The most rewarding part of my job as a recreation and park commissioner is connecting with residents and hearing how parks in our neighborhoods enhance quality of life and strengthen communities throughout San Francisco and right here in District 2. That’s why whether we’re planning a new park or renovating an old gem, it’s important that we put the public voice first.
And San Francisco values our parks: in 2008 and 2012, over 70 percent of San Francisco voters approved $380 million in bond money, allowing us to begin upgrading parks, playgrounds, pools, and recreation centers all across the city. The dedicated and talented professionals at the Recreation and Park Department are working hard to fulfill the will of the voters and ensure we have access to great public spaces that make a positive impact on the lives of all San Franciscans.
PARK FUNDING A COMPLEX PROCESS
This work is tough, but rewarding — renovating or building a new park may sound like a simple task, but as anyone who has attended a community planning meeting knows, it’s a complex process.

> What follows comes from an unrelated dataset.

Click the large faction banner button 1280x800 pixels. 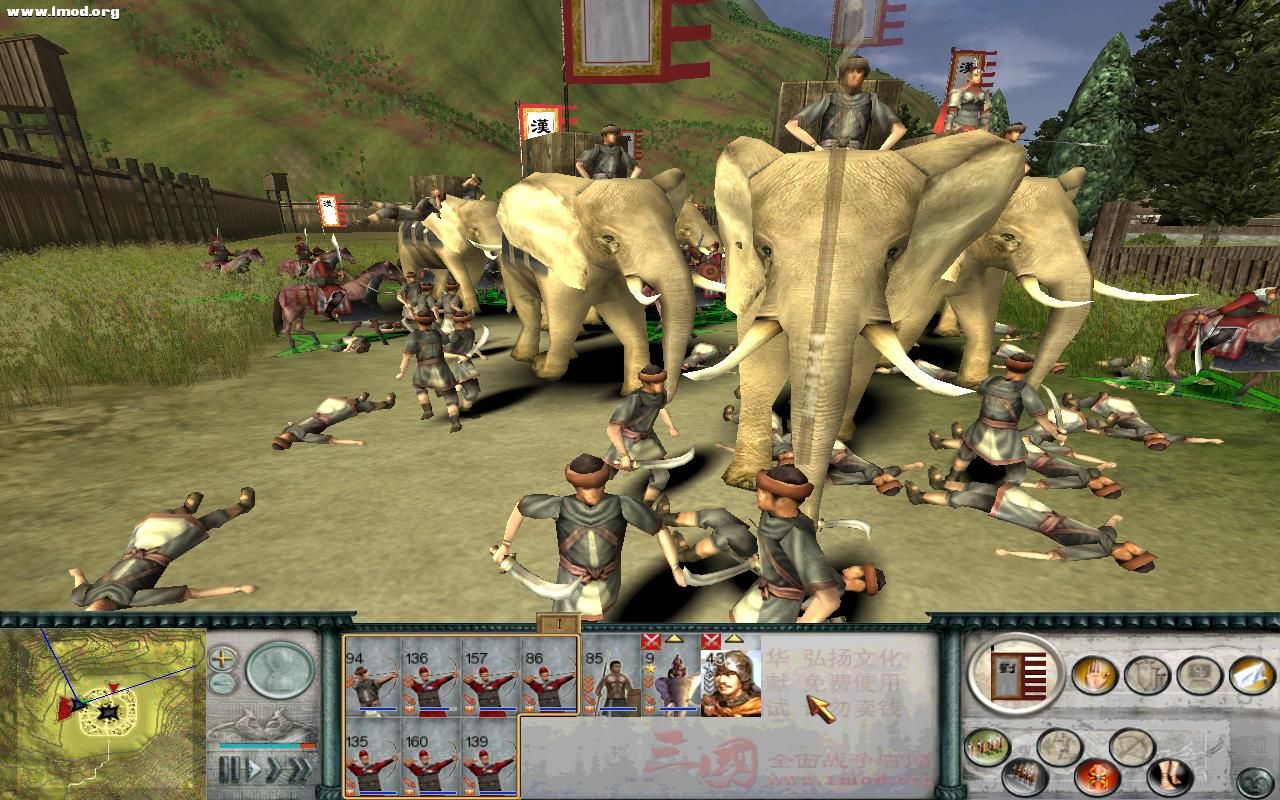(1016, 674)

Putting parks funding to work and stretching every dollar requires a complicated but invaluable process of community outreach — asking what the public wants to see in their parks, what features they would use most, and about neighborhood priorities for the space.
This process also builds understanding of individual neighborhood needs and how the park fits into our overall system of 224 parks. The goal is to make our park communities special, whether that means tennis and basketball courts, playgrounds, baseball diamonds, dog runs, or open space and barbeque pits. All that community input goes into designs that are presented to the community for discussion, modification, and most important, to make sure it meets neighborhood needs. All of this is done while keeping an eye on regulations, permits and, of course, budget.

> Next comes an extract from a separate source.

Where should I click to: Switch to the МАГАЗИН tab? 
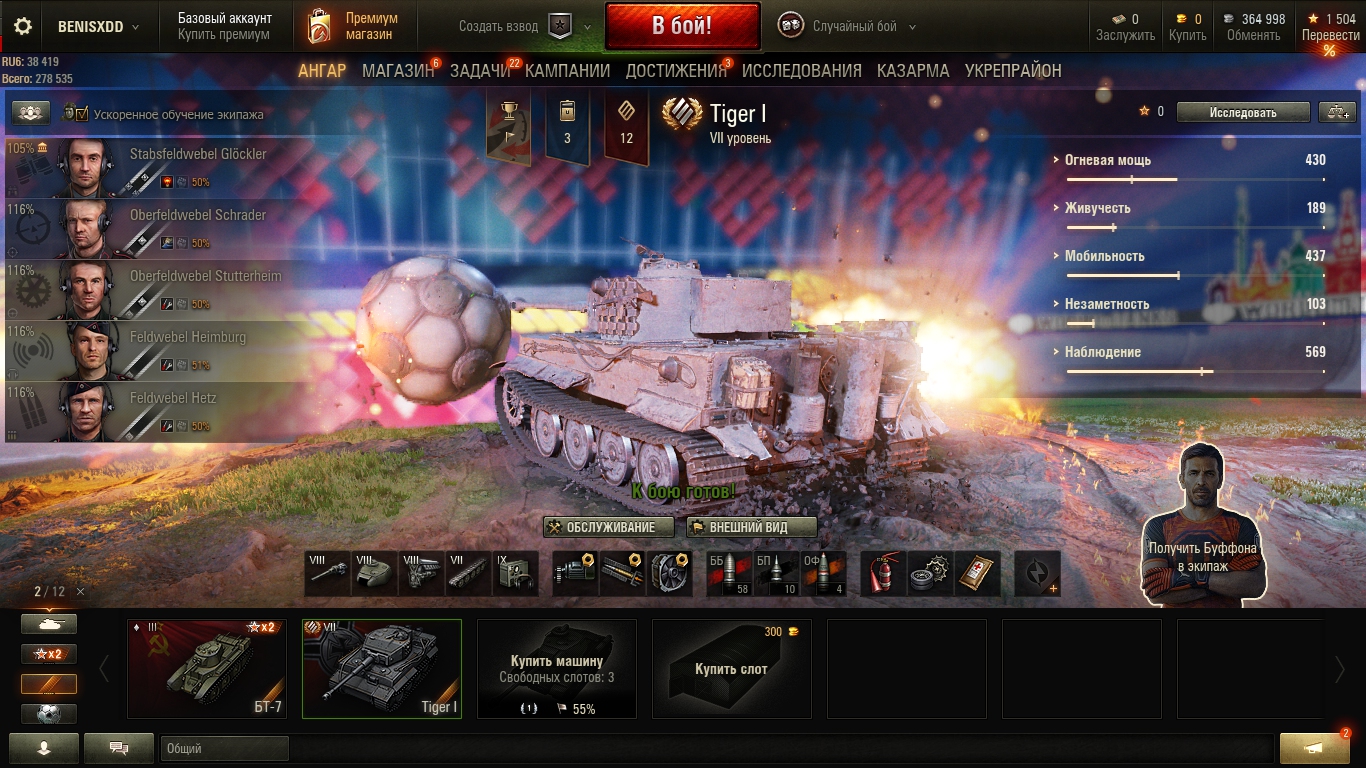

Once it’s all done — the community has been heard and construction has been completed — we get to open new or newly renovated parks with strong community input that strengthens our neighborhoods. From Hilltop Park in the Bayview to Mountain Lake Park in our own District 2 (which will open soon), it’s a joy to see communities come together to celebrate the transformation of their neighborhood parks, playgrounds, and recreation centers.
DISTRICT 2 PARK UPDATE
Currently in our District 2 neighborhoods, there are two exciting projects in the works where your voice has been critical — and where your voice should be heard.

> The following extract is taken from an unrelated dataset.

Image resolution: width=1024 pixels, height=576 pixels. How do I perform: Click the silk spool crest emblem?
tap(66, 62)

After extensive community engagement, neighborhood meetings, and public meetings at City Hall, we’re ready to begin construction early this summer on the eastern playground at Moscone Recreation Center. This project will create a new play structure with new fencing, benches, and landscaping. It will also renovate the park’s dog run and resurface the tennis courts. We know that construction is an inconvenience, but it will be worth it when we celebrate the reopening of the eastern playground later this year.
We also have a truly unique opportunity to add a completely new park to one of San Francisco’s densest neighborhoods. The old Francisco Reservoir on Hyde Street between Bay and Chestnut Streets is currently in the planning stages to become a 4.25-acre park, with incredible views of the Bay, Alcatraz, Angel Island, and portions of our beautiful Golden Gate Bridge.
PUBLIC COMMENT NEEDED
This is your opportunity to be heard through our public input process and community meetings by sharing your voice and input on how to build features like a new children’s play area, community garden, small soccer field and dog run, meandering pathways and elements that honor the history of the site. This new park will add much needed open space to the neighborhood, and we expect to break ground on this project in 2018.
These two projects are in addition to the beautiful 2014 renovation of Lafayette Park, which still amazes me every time I see kids playing in the vibrant playground or when I happen upon one of the park’s great views of the city. Mountain Lake Park and Alta Plaza, which will undergo an irrigation project later this year, will soon join the ranks as recently renovated parks with paths, vistas, playgrounds, and tennis courts that you can enjoy in District 2.
The opening of a new or renovated park is special because that gleaming new playground comes from rigorous public input and the work we’ve done together as a community. The proof is the beaming smiles of our kids — or of a full-grown adult — as they race down a new slide or take in a beautiful view. I’m proud to help make our neighborhoods stronger by serving on the Recreation and Park Commission, because contributing to those moments of joy is really what it’s all about.